The researchers found the influence of groundwater varied significantly across the watershed, depending on land cover, soil type and, most importantly, water table depth. The latter refers to the point at which the subsurface is saturated, where groundwater lurks.
For areas with a water table depth of roughly 8 feet or less, the group discovered that small changes in groundwater depth rendered disproportionately large effects on those ecosystem services. While measures of some services exponentially increased or decreased as groundwater crept closer to the surface, others like crop yield and carbon storage shot up and then dropped.
Climate conditions—wet, dry or average—also heavily influenced the ecosystem services.
In other words, there’s no one-size-fits-all solution for land managers or other decision makers, who need to consider the characteristics of their land and then prioritize specific ecosystem services.

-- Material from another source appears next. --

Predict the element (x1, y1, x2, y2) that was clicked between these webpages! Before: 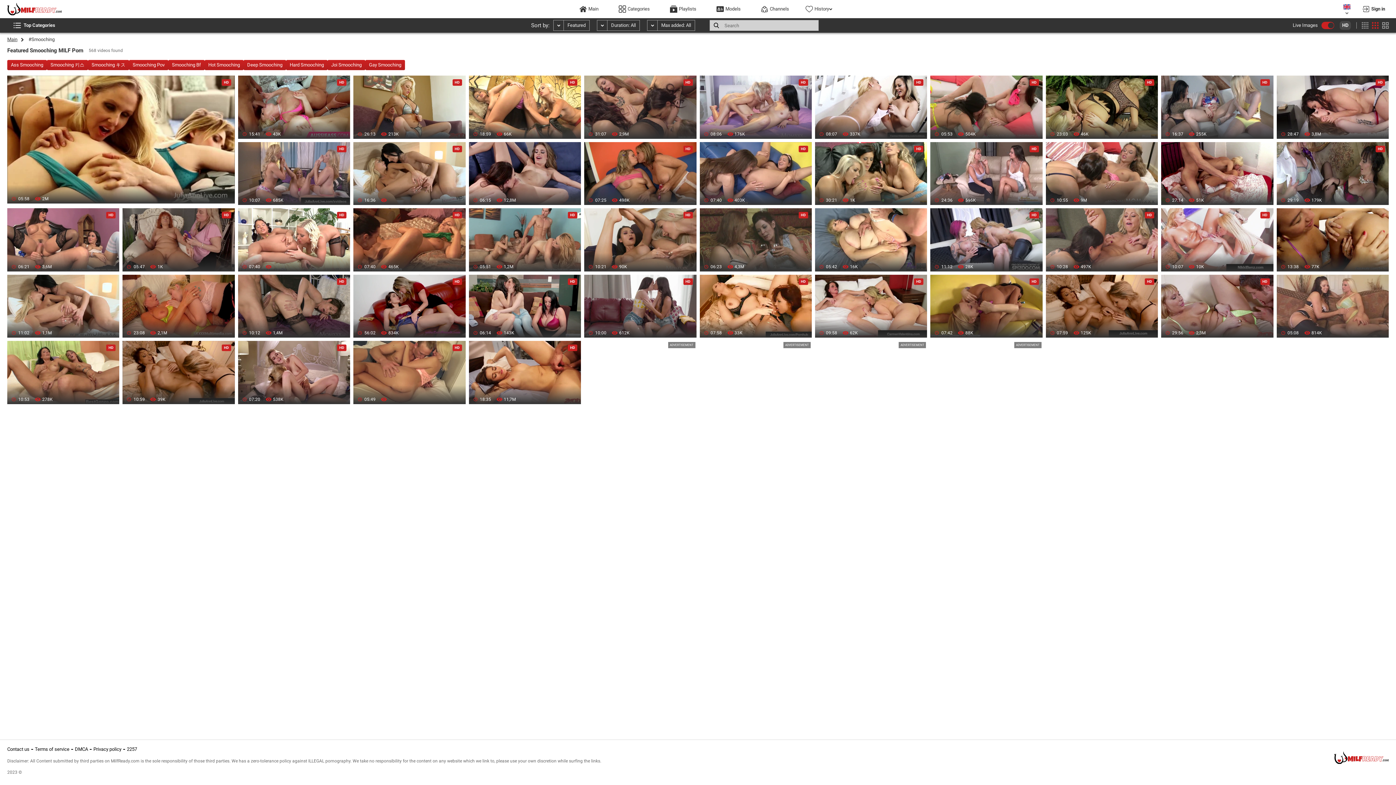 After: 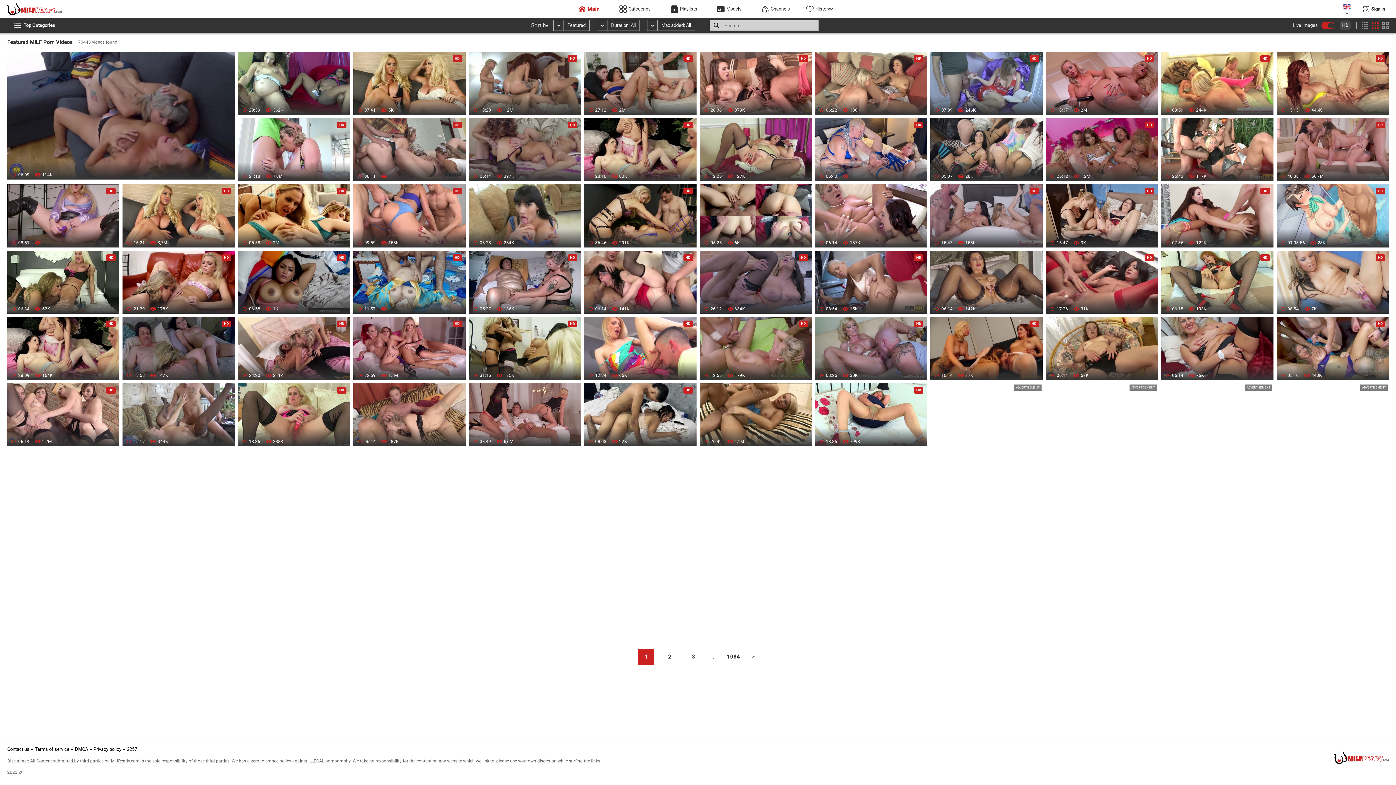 Action: bbox: (7, 2, 61, 15)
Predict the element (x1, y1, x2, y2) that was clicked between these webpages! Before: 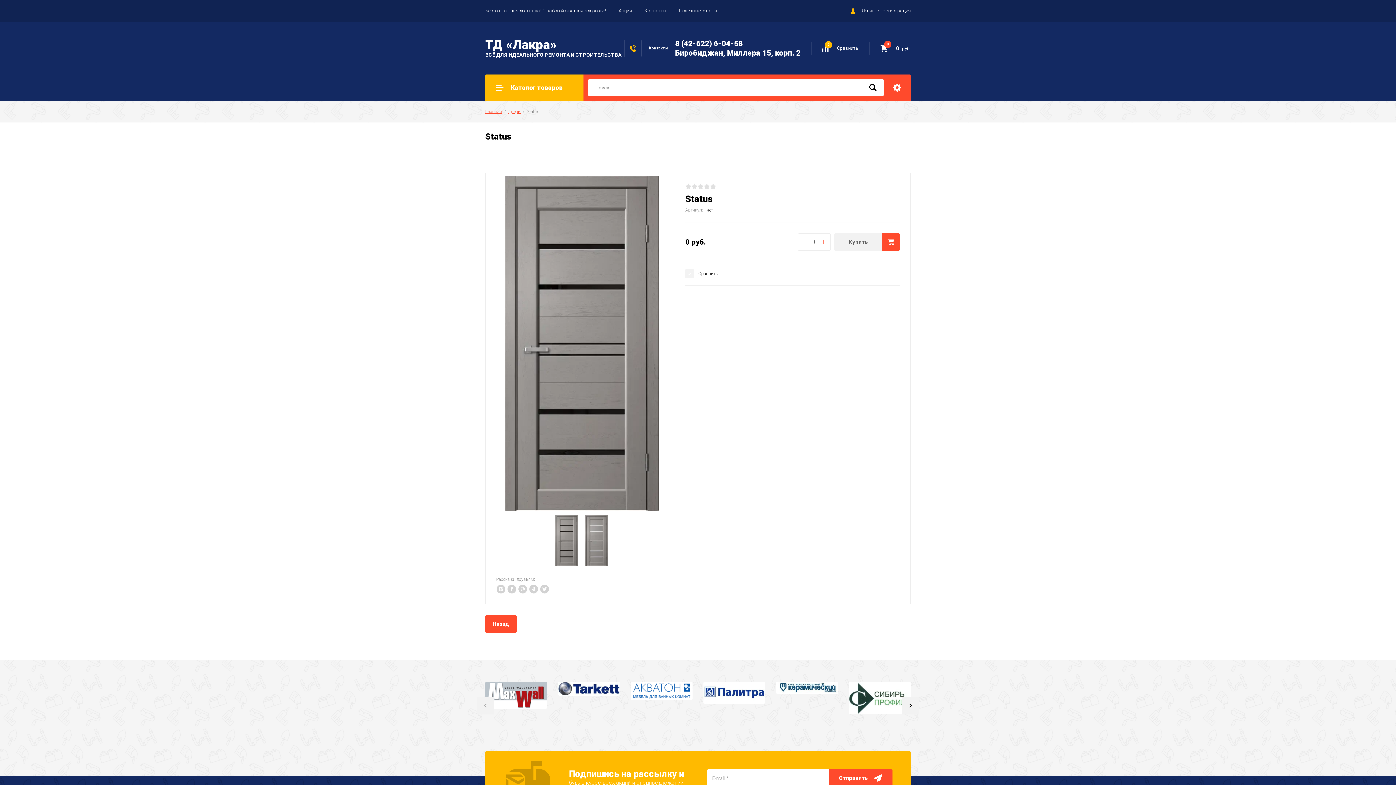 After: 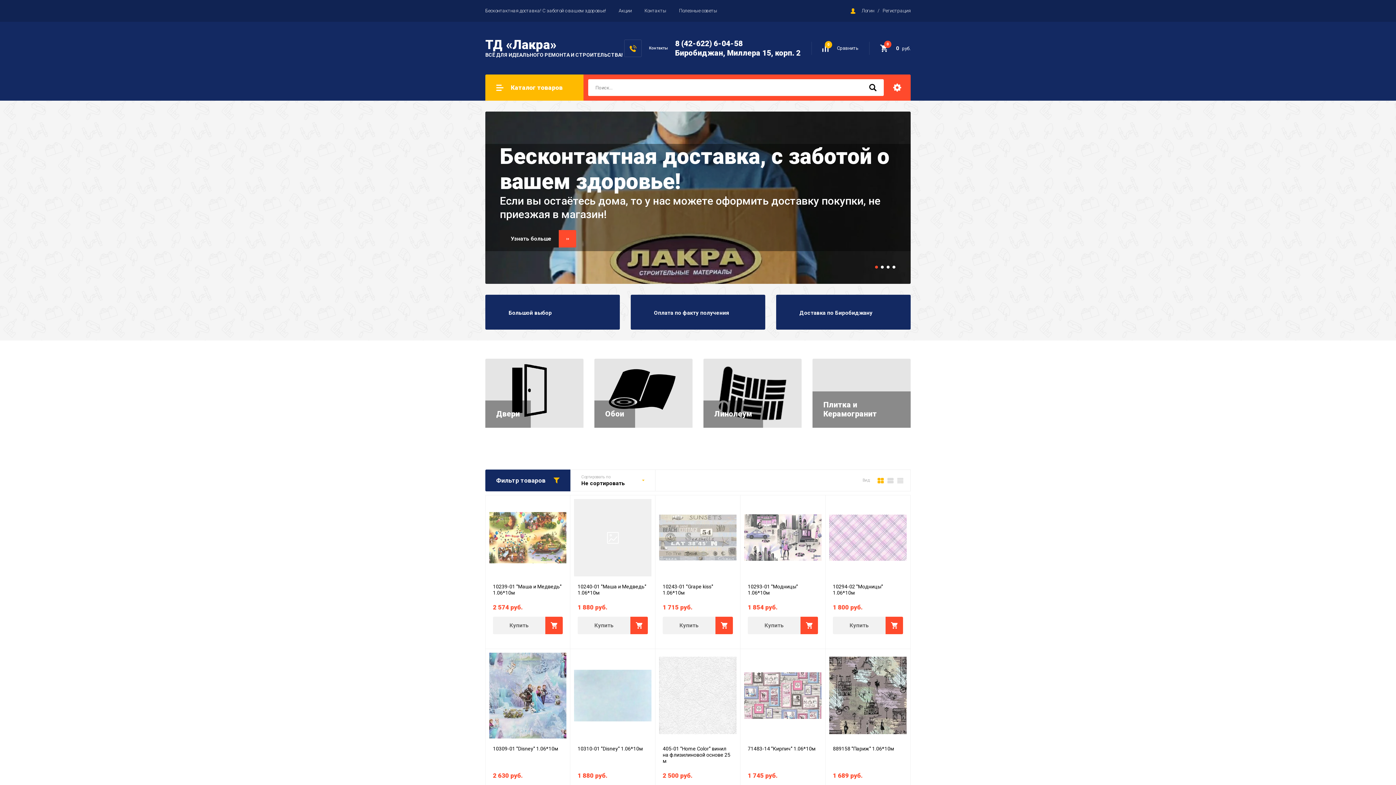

“The tricky part is that conditions that can be good for some ecosystem services are bad for others,” says Zipper. “You have to balance those tradeoffs.”
Zipper is a postdoctoral fellow at the University of Victoria and McGill University in Canada and will join the Kansas Geological Survey as a research scientist in August 2019. He shared first authorship of the paper with Jiangxiao Qiu, who received his PhD in zoology from UW-Madison and is now an assistant professor of landscape ecology at the University of Florida. Other collaborators included Melissa Motew, a graduate research assistant in the Nelson Institute for Environmental Studies at UW-Madison; Eric Booth, an assistant research scientist in the Department of Agronomy at UW-Madison; and Christopher Kucharik, a professor of agronomy and environmental studies at UW-Madison.
The study was part of the National Science Foundation-funded Water Sustainability and Climate Project at UW-Madison, which focused on safeguarding the future of the Yahara Watershed.